Se sentó en la cama. Como la paz repartida en la iglesia todavía la acompañaba, lo tomó con calma. No pudo evadir juzgar lo ocurrido. Las amigas también acumulaban estas tristes experiencias.
Hay descendientes capaces de pedir abiertamente un regalo, alegando con descaro un “a ti ya no te hace falta”. Si el adulto mayor interpelado goza de salud, aunque su corazón, sus pulmones y sus riñones funcionen bien, un sudor frío los recorrerá antes este aviso del fin, proclamado por un familiar querido. Si el anciano recibe esos ojos calculadores y esa voz pedigüeña en su lecho de enfermo, pensará que está en las últimas, pues comenzó la distribución de las pertenencias.

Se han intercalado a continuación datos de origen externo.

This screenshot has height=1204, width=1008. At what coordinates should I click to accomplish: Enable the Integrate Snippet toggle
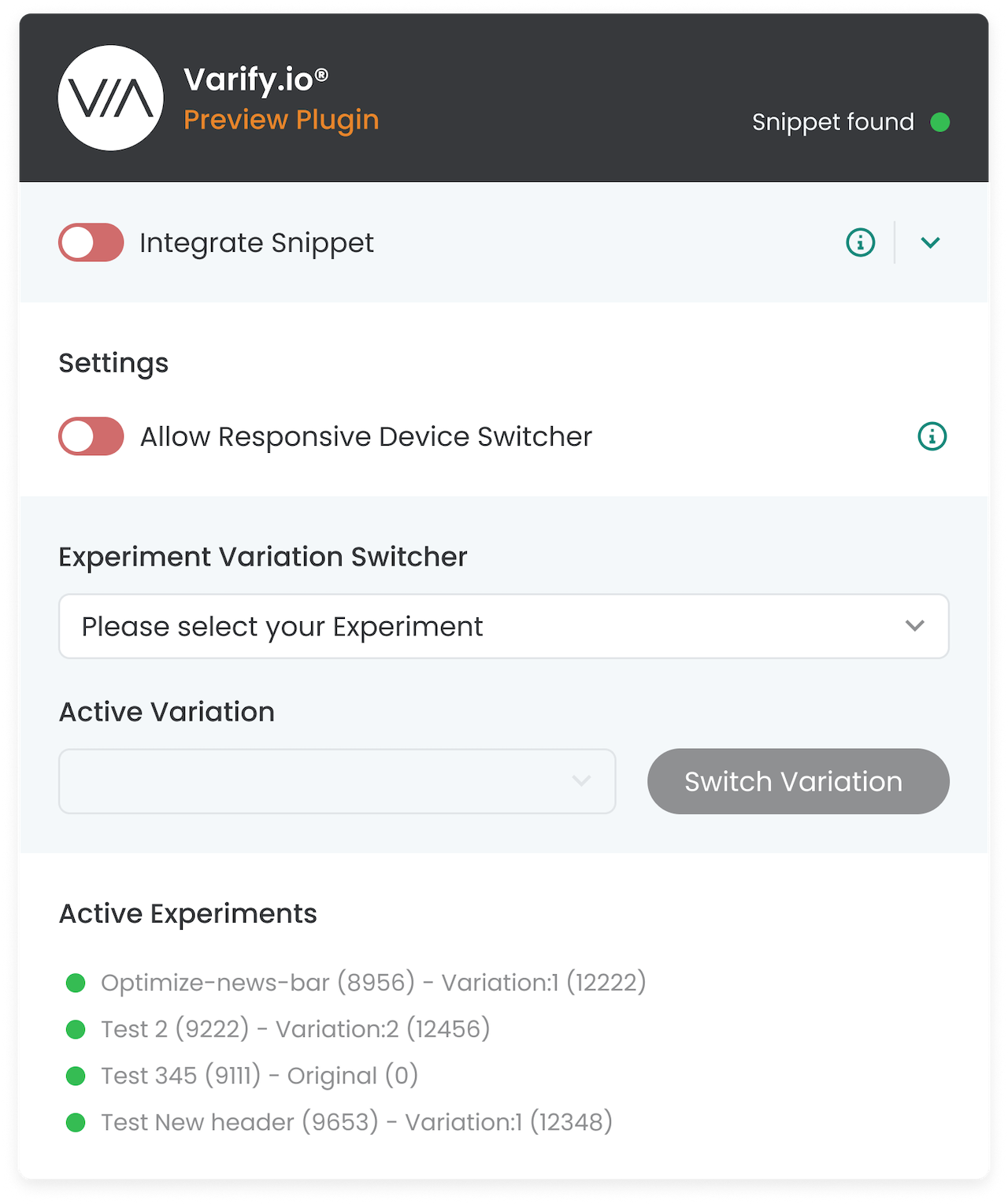(x=91, y=243)
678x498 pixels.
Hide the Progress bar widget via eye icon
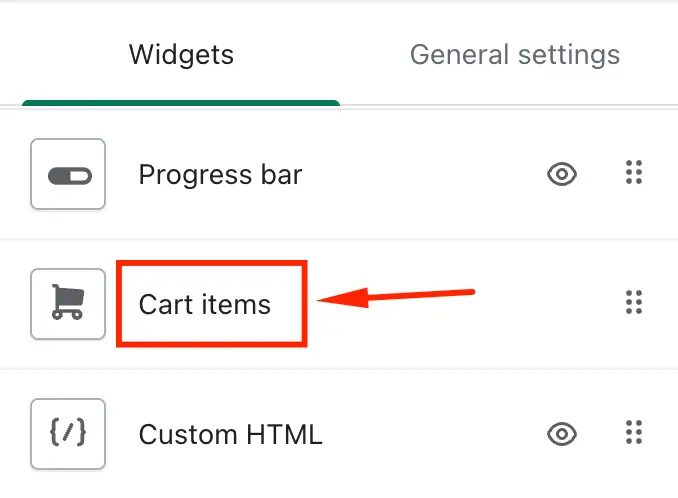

Estos parlanchines indiscretos oscilan entre quienes ejecutan sin maldad profesa estas inconveniencias y los otros, los más peligrosos, las verdaderas aves depredadoras que dan vueltas y vueltas alrededor con la idea fija de satisfacer sus antojos.
Porque hay nietas y nietos caprichosos, consentidos que arrebatan con cariño un pulso guardado con afán y precisado para ostentar un día cualquiera sin detenerse a pensar en la posible pérdida en un baile, en una piscina y en las lágrimas causantes por la desaparición de ese valor sentimental.

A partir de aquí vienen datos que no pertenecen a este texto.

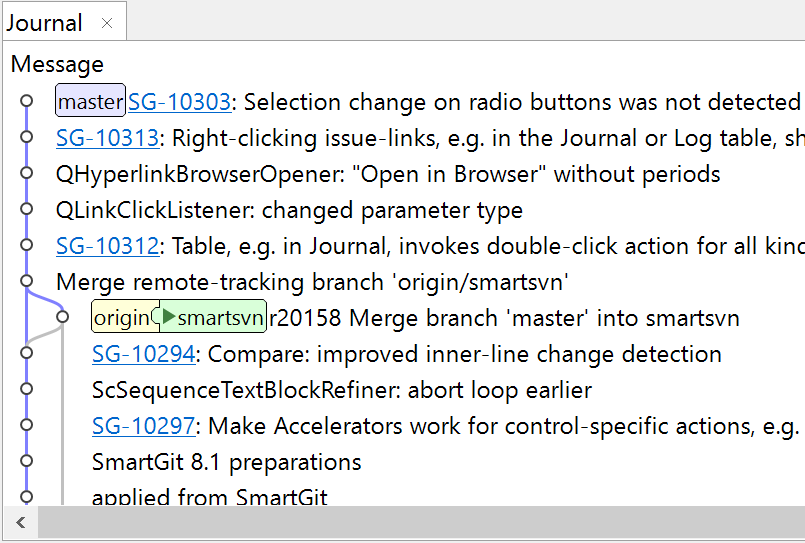Select the QHyperlinkBrowserOpener commit
The height and width of the screenshot is (543, 805).
click(388, 174)
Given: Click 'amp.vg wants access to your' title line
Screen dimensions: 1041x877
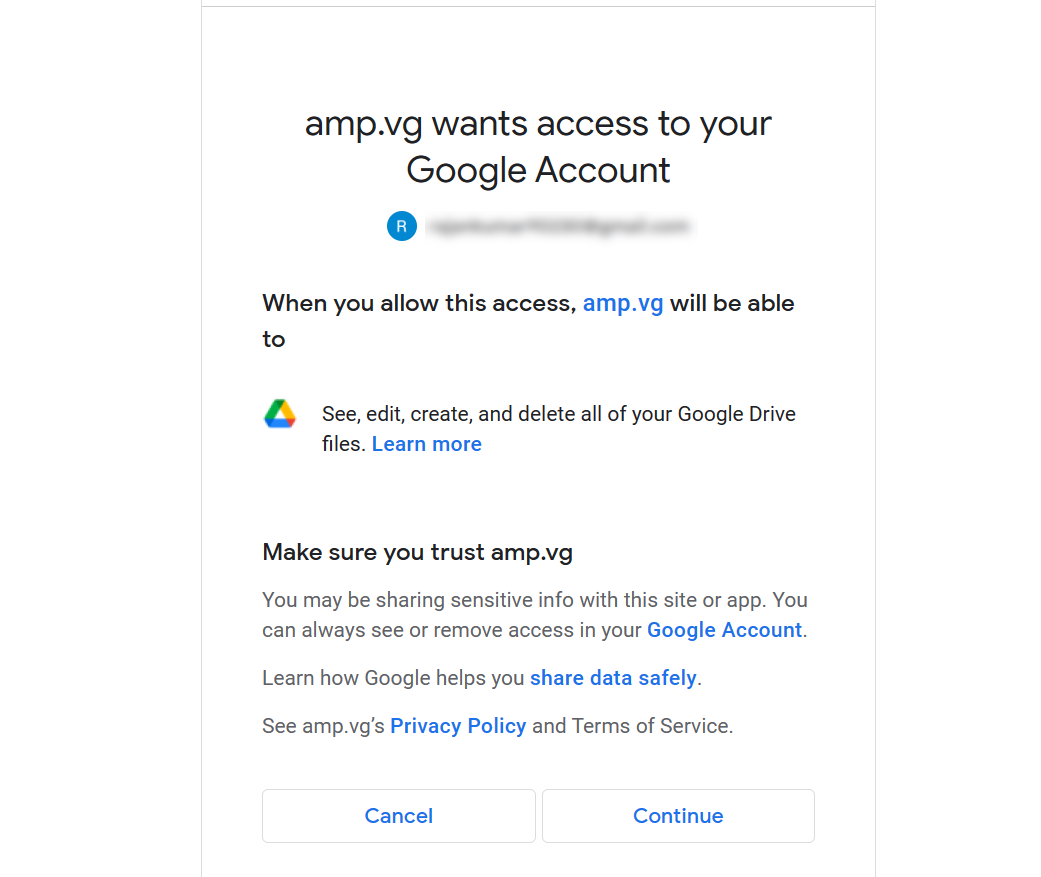Looking at the screenshot, I should click(538, 124).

También hay madres que permiten a sus hijos el destrozo sin conmiseración de objetos coleccionados por los abuelos y hasta alzan la voz molestos y tildan de egoístas a los ancianos si no consienten en el despojo.
Ser despojado por las buenas o por las malas es una ofensa al valor del respeto. En la familia, es una de las peores ofensas, cuyo significado escapa a la mente del ejecutor, casi siempre un joven, un adolescente o un niño, incapacitado todavía para percibir que aparte de las fotos tomadas en el celular, pueden existir imágenes incrustadas en las cosas escondidas en las gavetas y los altos escaparates de los abuelos. Solo en carne propia se pesa el dolor de ser agraviado y ofendido por quienes queremos. La autoestima baja a los pies cuando después de una salida del hogar, al registrar una gaveta se advierte la falta de una evocación plasmada en el molde físico de una pulsera de fantasía.